» About this exercise
The data shown below should all be retyped exactly.

(Saved entries)
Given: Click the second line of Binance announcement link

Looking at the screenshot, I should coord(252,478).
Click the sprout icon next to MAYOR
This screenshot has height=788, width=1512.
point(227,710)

» Result of this exercise
Given: Click the second line of Binance announcement link

Looking at the screenshot, I should coord(252,478).
Click the sprout icon next to MAYOR
This screenshot has height=788, width=1512.
point(227,710)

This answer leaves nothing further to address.